## TASK ITEM
Could you repeat, word for word, every line from the one containing "Crypto 101 (255, 1127)" through the final line of the records below, and nothing else?

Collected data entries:
========================================

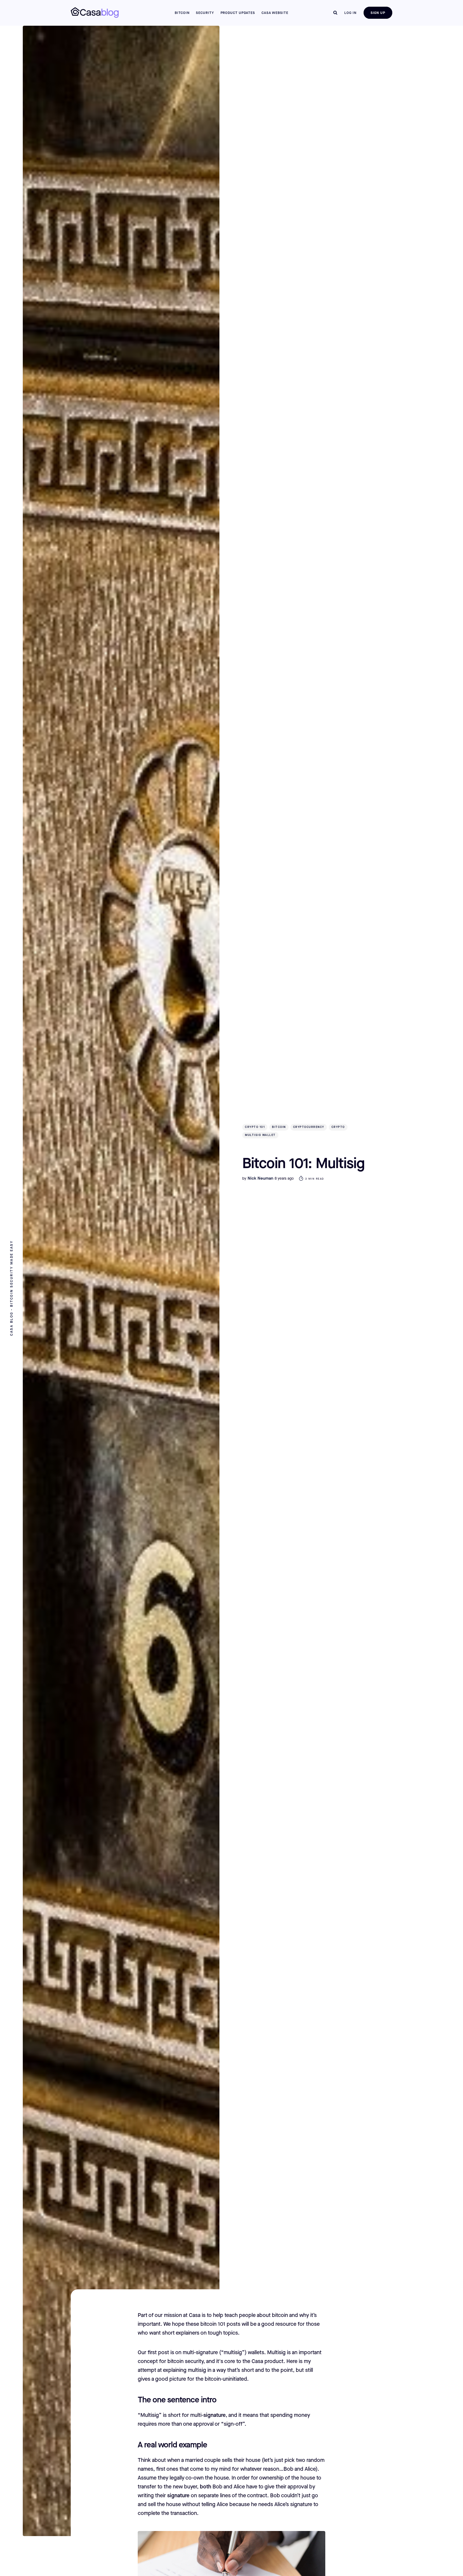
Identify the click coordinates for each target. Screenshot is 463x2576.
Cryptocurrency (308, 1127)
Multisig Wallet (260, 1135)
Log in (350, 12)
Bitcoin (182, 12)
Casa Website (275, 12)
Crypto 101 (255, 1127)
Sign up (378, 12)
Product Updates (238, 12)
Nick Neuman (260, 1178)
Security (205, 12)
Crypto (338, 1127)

========================================

## REPLY TO THE EXERCISE
Crypto 101 (255, 1127)
Sign up (378, 12)
Product Updates (238, 12)
Nick Neuman (260, 1178)
Security (205, 12)
Crypto (338, 1127)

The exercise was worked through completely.